Vendetta for the saint? Not quite. Saints Row

Vendetta for the saint? Not quite. Saints Row IV is more like the "Naked Gun" series: Totally nuts. Credit: Handout

The Saints Row franchise has changed dramatically from one edition to the next. The sheer lunacy of these games can't quite be quantified. The original Saints Row, which came out seven years ago, was a violent yet slapstick diversion about rising up the ranks to conquer the city of Steelport's mob landscape. It was "Godfather"-lite, but it worked well.

Subsequent iterations have ratcheted up the crazy to the point that in Saints Row IV, the main character becomes president of the United States and acquires superpowers in a digital/fake version of Steelport.

Toss in the constant winks, nods and overt references to pop culture, and you have to wonder if the folks behind the "Naked Gun" movies designed Saints Row IV. This game makes no sense, and yet everything about it makes total sense.

Saints Row IV plays smoothly, even as players get thrown into about 75 different scenarios.
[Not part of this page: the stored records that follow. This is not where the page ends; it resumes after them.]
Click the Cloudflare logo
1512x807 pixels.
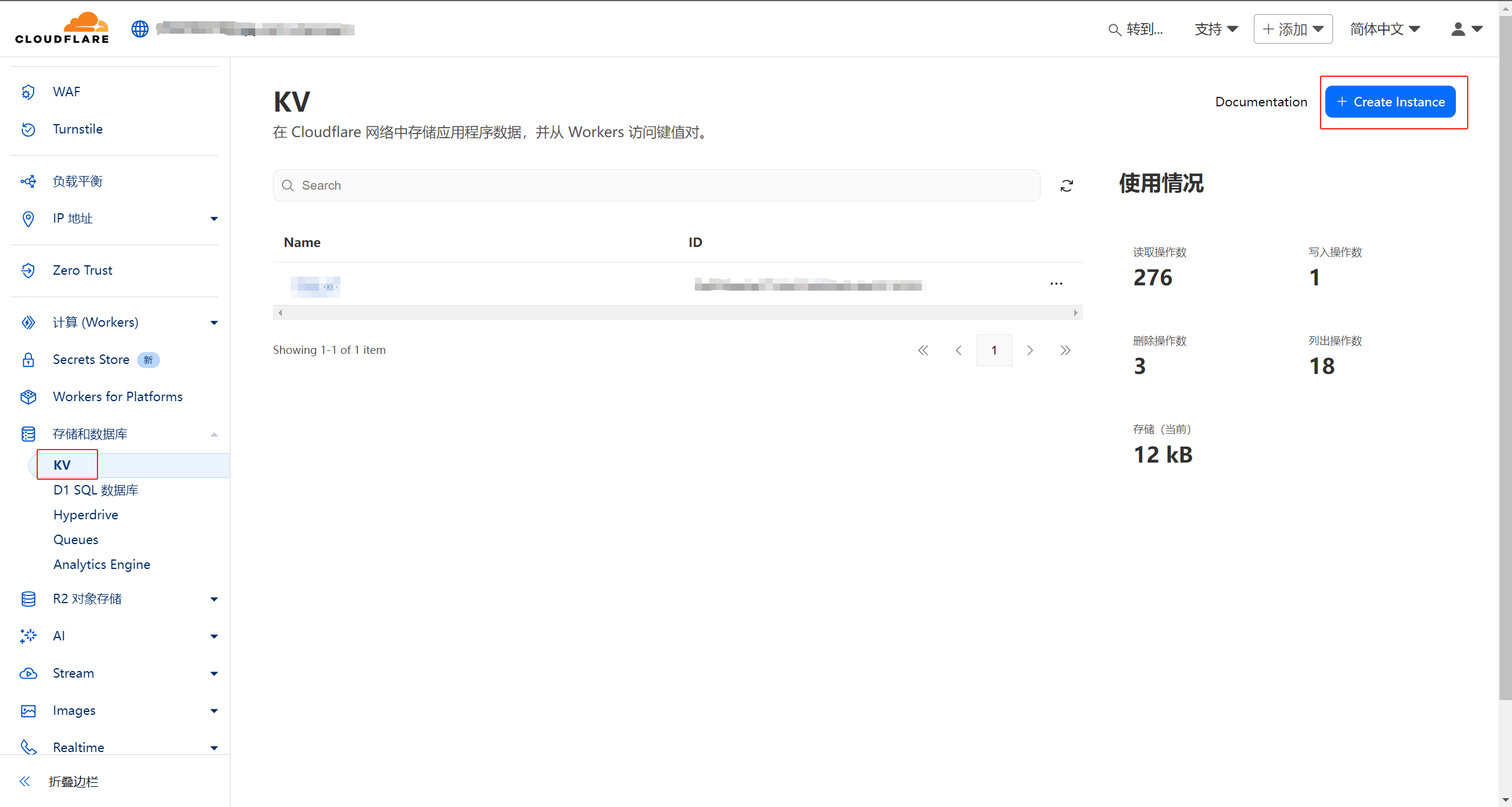click(x=61, y=27)
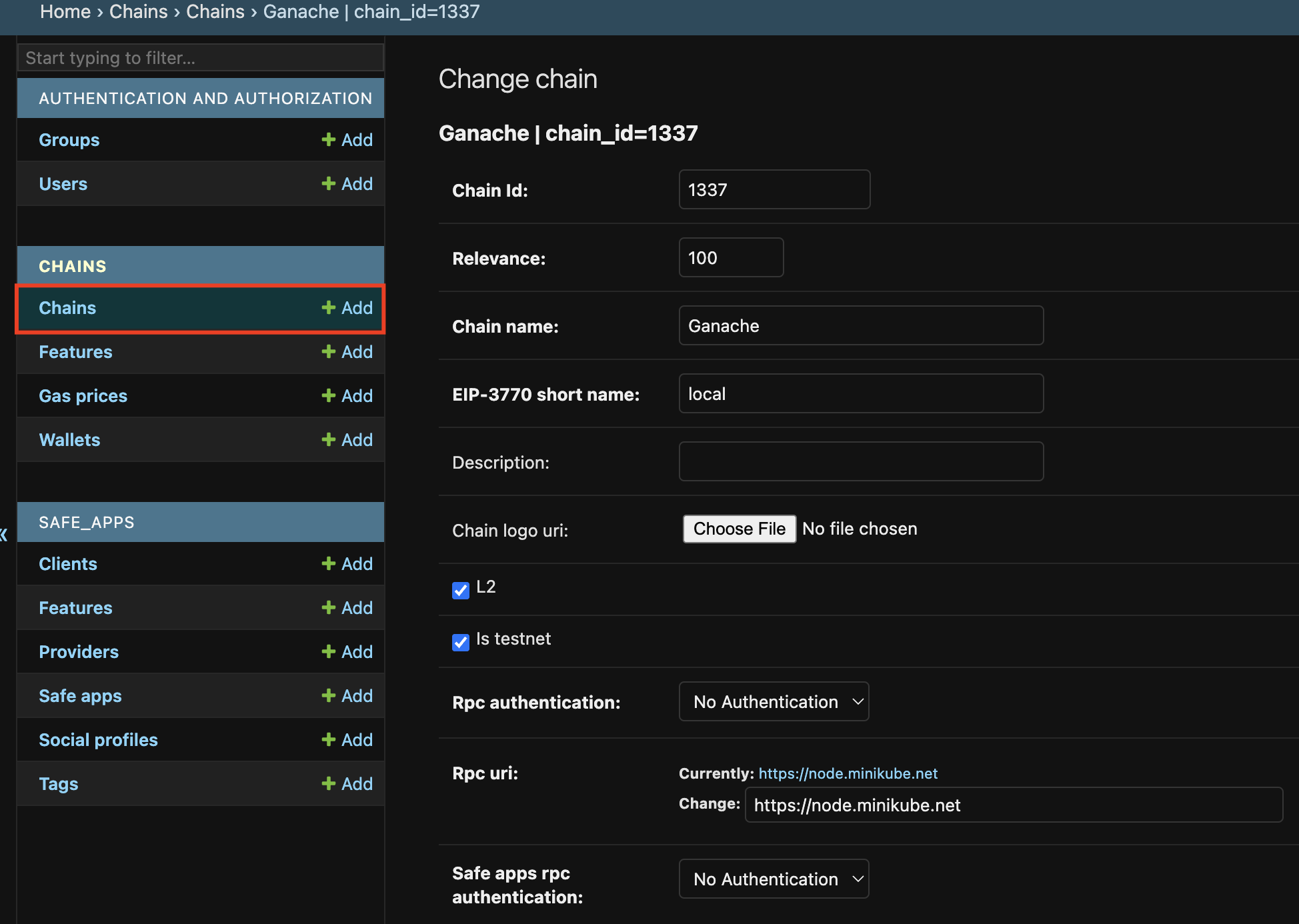Open the current node.minikube.net Rpc link
The image size is (1299, 924).
point(848,773)
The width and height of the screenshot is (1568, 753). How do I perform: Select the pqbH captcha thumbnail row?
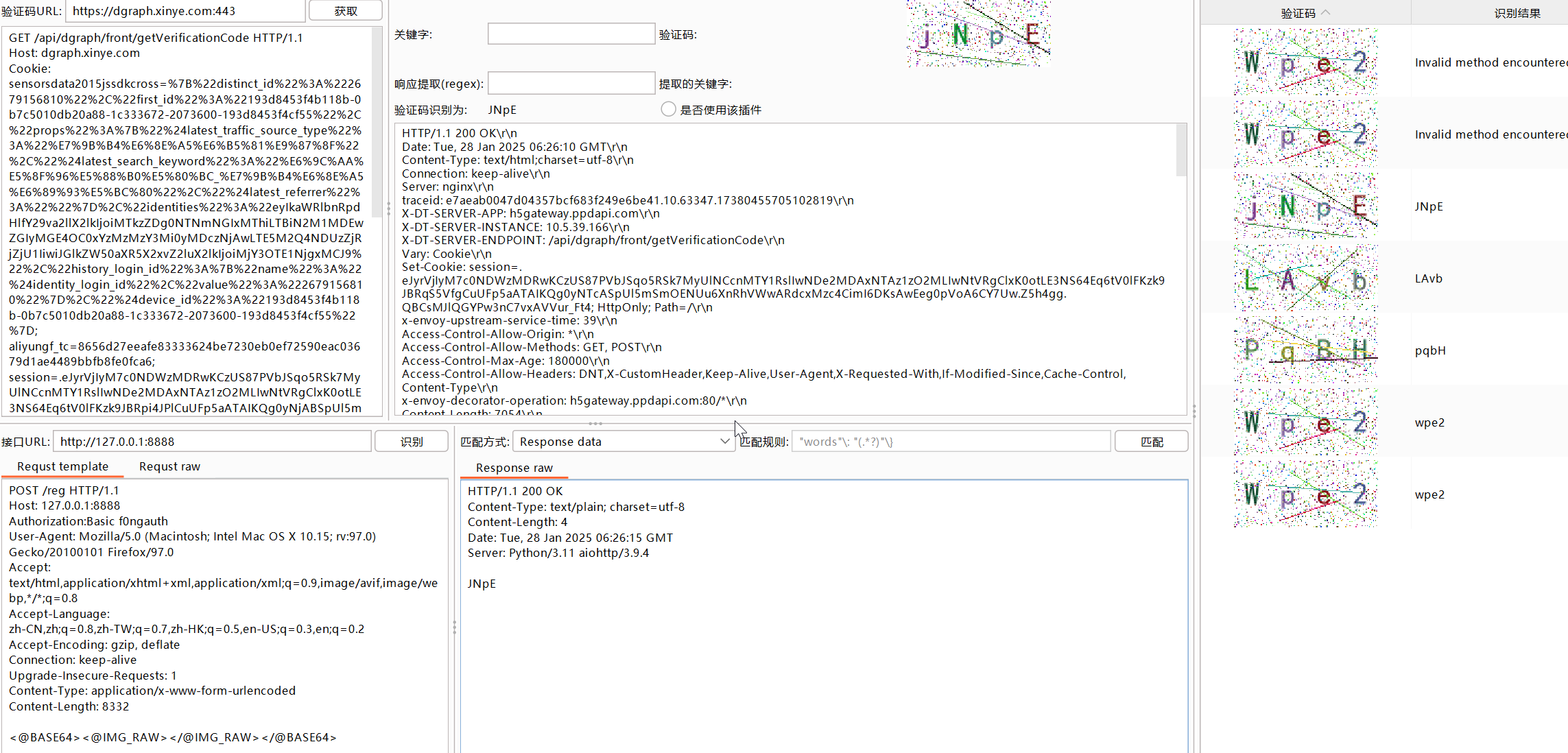coord(1305,350)

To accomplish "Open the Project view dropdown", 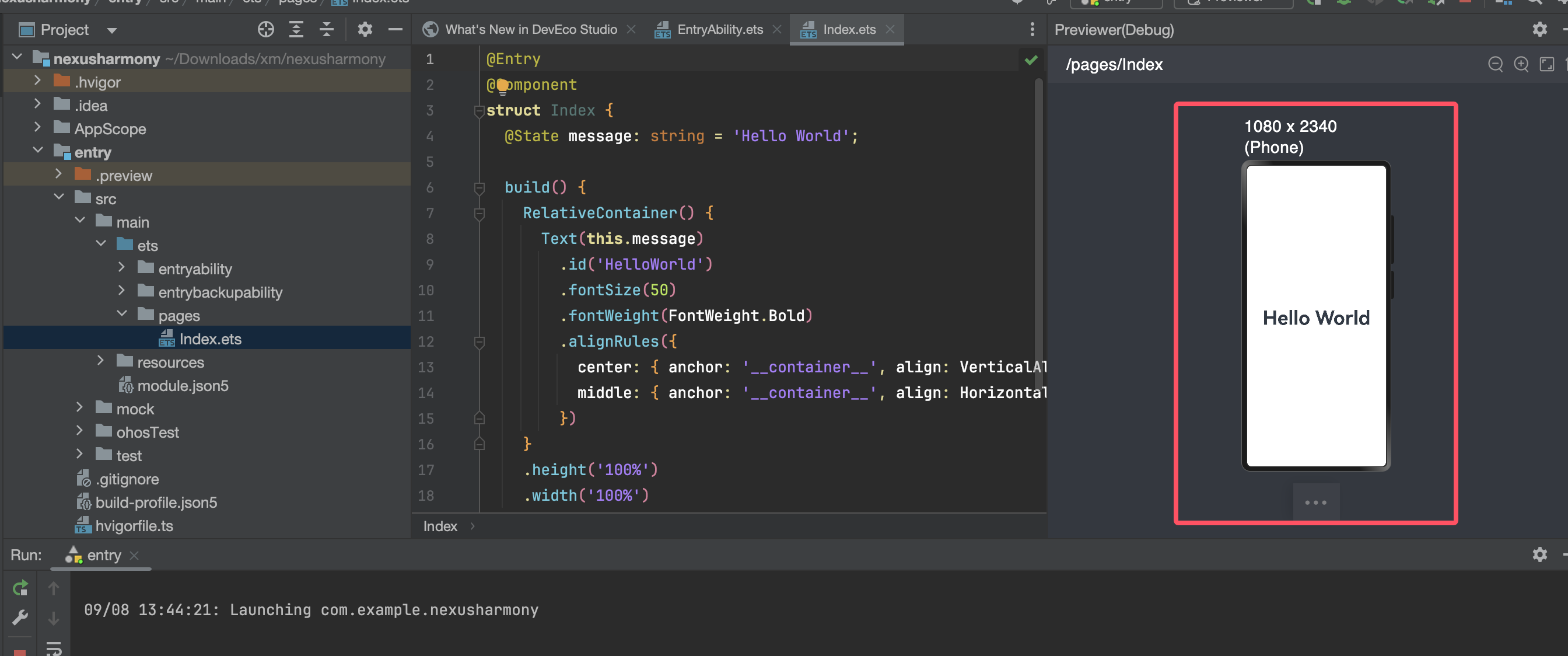I will [112, 30].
Third-person shootouts, flying sequences, 16-bit side-scrolling fights, just about the entire gaming library appears -- except for maybe a "Pokémon" character. The action switches styles so often that if you don't keep your eyes glued to the screen, you might forget which game you're playing.

Some gamers may compare the action in this franchise to that of a headless chicken, what with all the random game play elements and juvenile setups. But a worthwhile game exists here, and those who have stuck with the Saints franchise might as well dive into the crazy and play this one, too.


RATING M for Mature

PLOT The Saints go marching in -- to the White House.